Appeal from an August 2, 2007 judgment of the United States District Court for the Eastern District of New York (Nina Gershon, Judge).
UPON CONSIDERATION WHEREOF, IT IS HEREBY ORDERED, ADJUDGED, AND DECREED that the judgment of the District Court is AFFIRMED.
Teresa Zerilli-Edelglass, Jackson, NJ, pro se.
Richard Schoolman and Gena Usenheimer, Office of the General Counsel, New York City Transit Authority, Brooklyn, NY, for Appellees.
PRESENT: ROGER J. MINER, JOSÉ A. CABRANES, CHESTER J. STRAUB, Circuit Judges.
SUMMARY ORDER
Plaintiff-appellant Teresa Zerilli-Edelglass, pro se, appeals from an August 2, 2007, 2007 WL 2261652, judgment of the United States District Court for the Eastern District of New York entered after the District Court granted summary judgment to defendants-appellees. We assume the parties' familiarity with the underlying facts, the procedural history of the case, and the issues raised on appeal.

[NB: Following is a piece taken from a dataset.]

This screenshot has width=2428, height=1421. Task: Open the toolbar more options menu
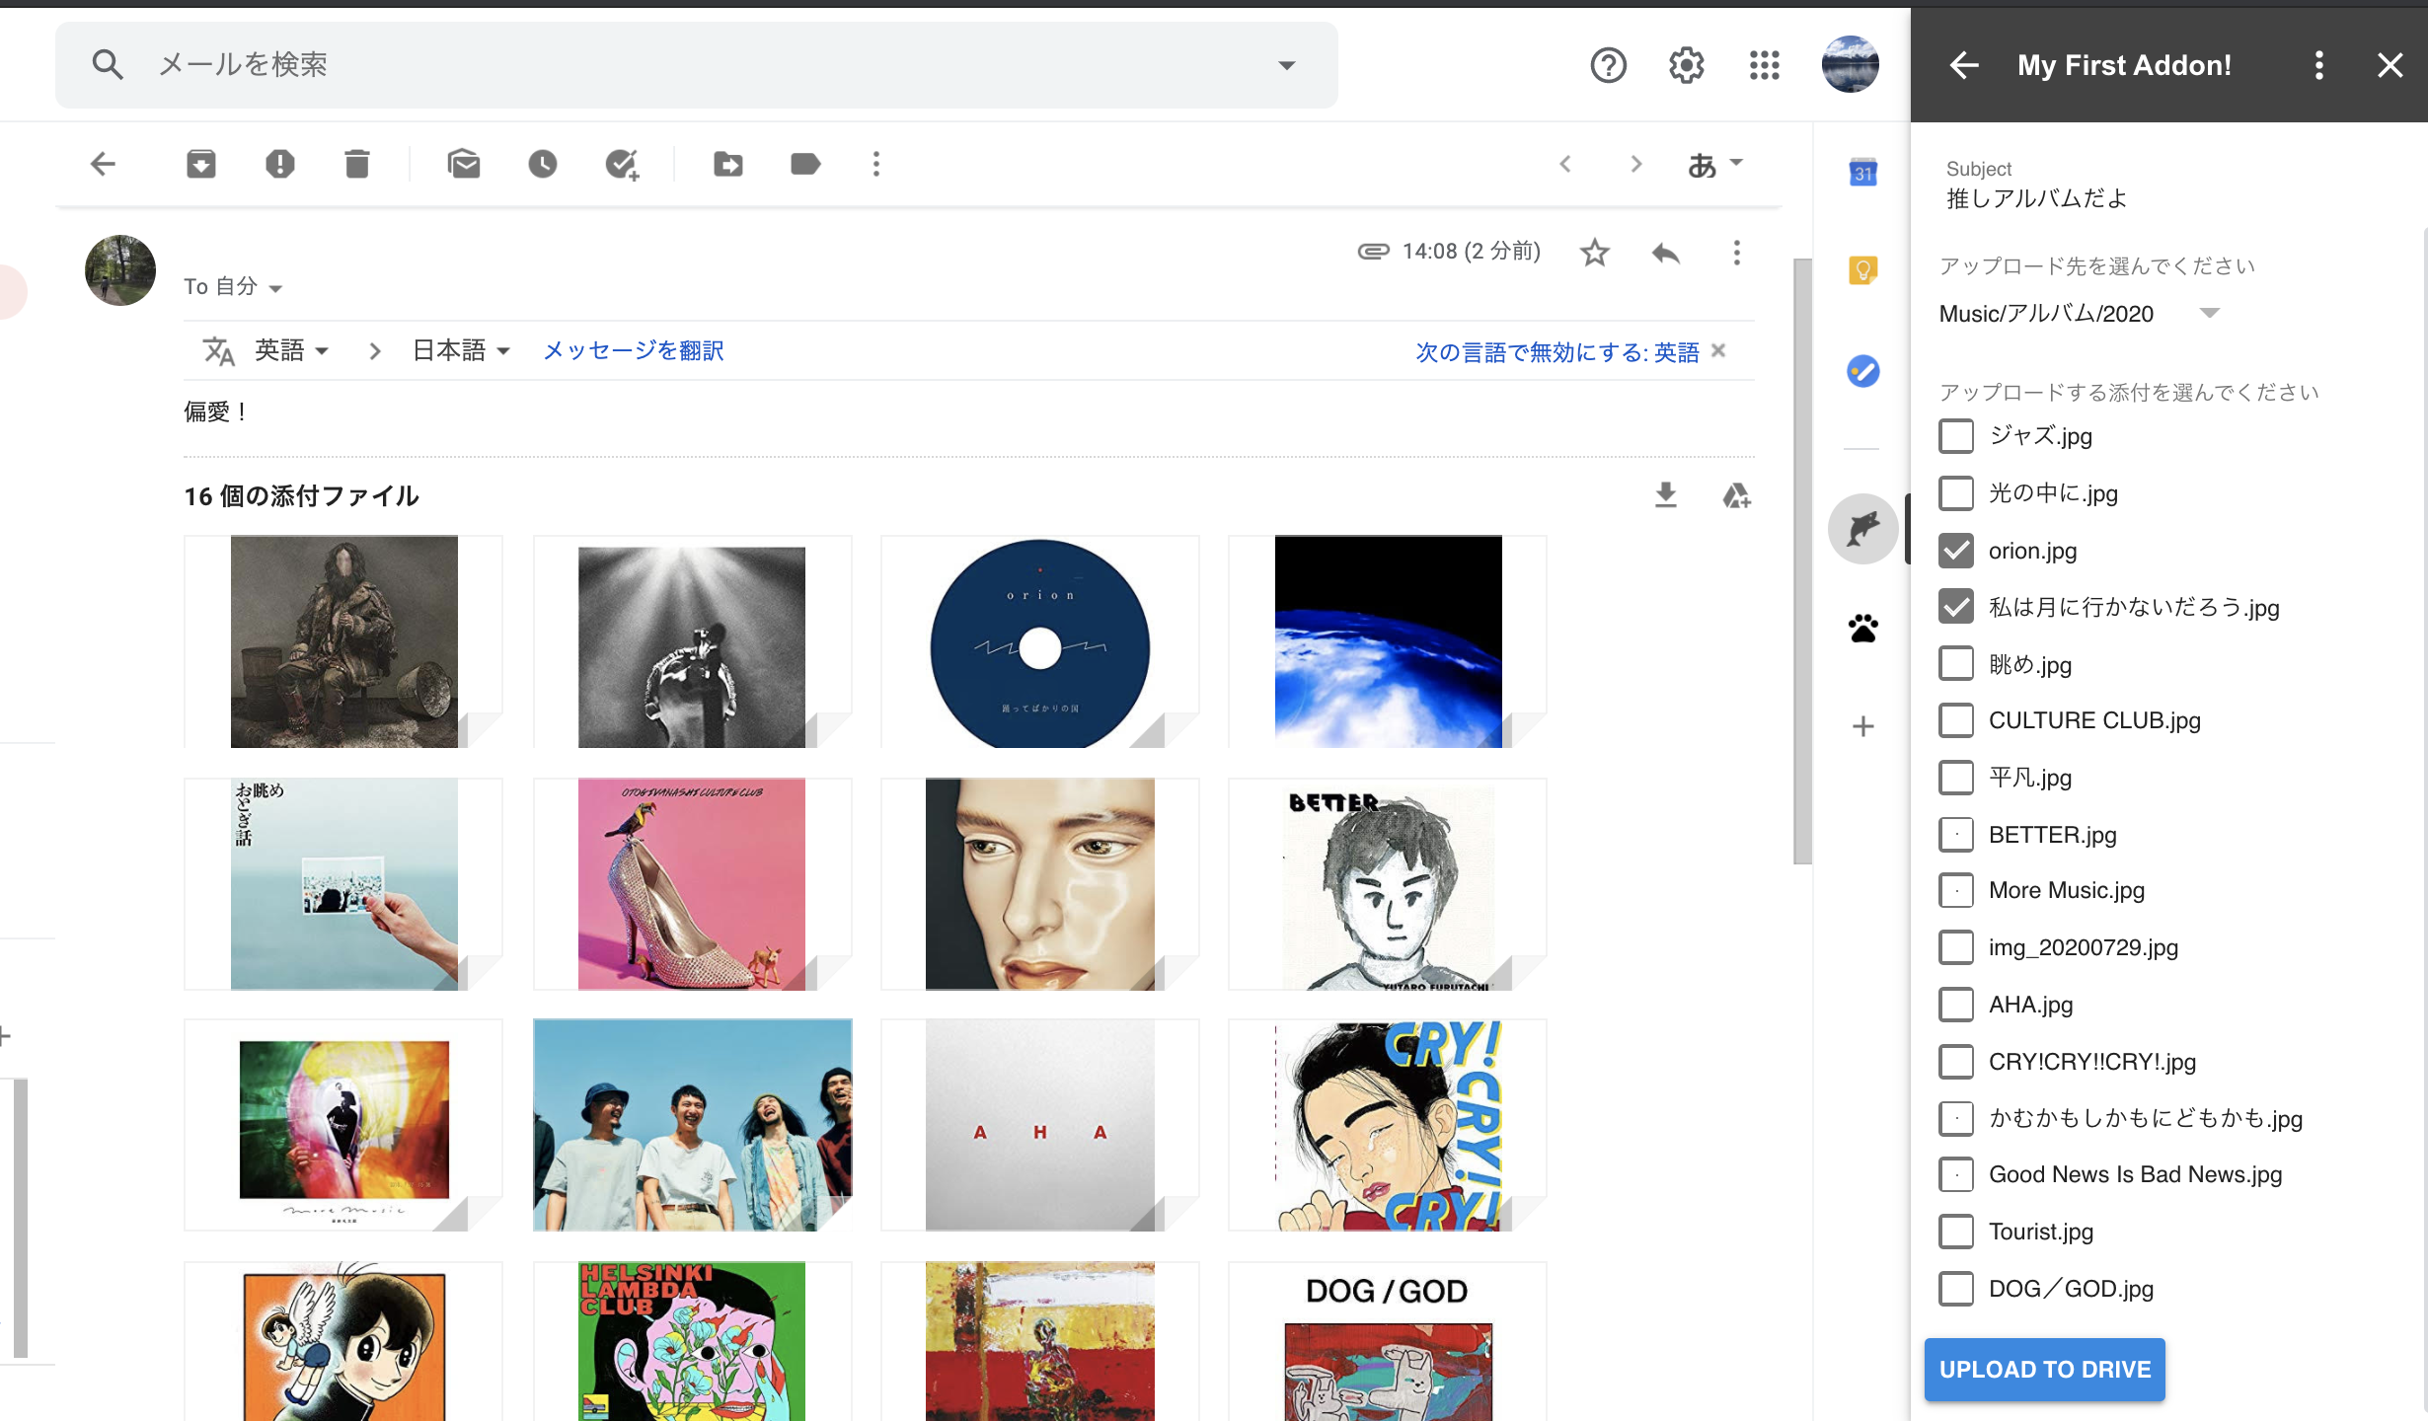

We review the granting of a motion for summary judgment de novo and ask whether the district court properly concluded that there was no genuine issue as to any material fact and that the moving party was entitled to judgment as a matter of law. See Miller v. Wolpoff Abramson, L.L.P., 321 F.3d 292, 300 (2d Cir. 2003). In determining whether there are genuine issues of material fact, we are "required to resolve all ambiguities and draw all permissible factual inferences in favor of the party against whom summary judgment is sought." Terry v. Ashcroft, 336 F.3d 128, 137 (2d Cir. 2003) (internal quotation marks omitted).
After reviewing the record and considering the issues raised on appeal, we conclude that summary judgment for defendants-appellees was appropriate for substantially the reasons set forth in the District Court's thorough opinion. Accordingly, the August 2, 2007 judgment of the District Court is AFFIRMED.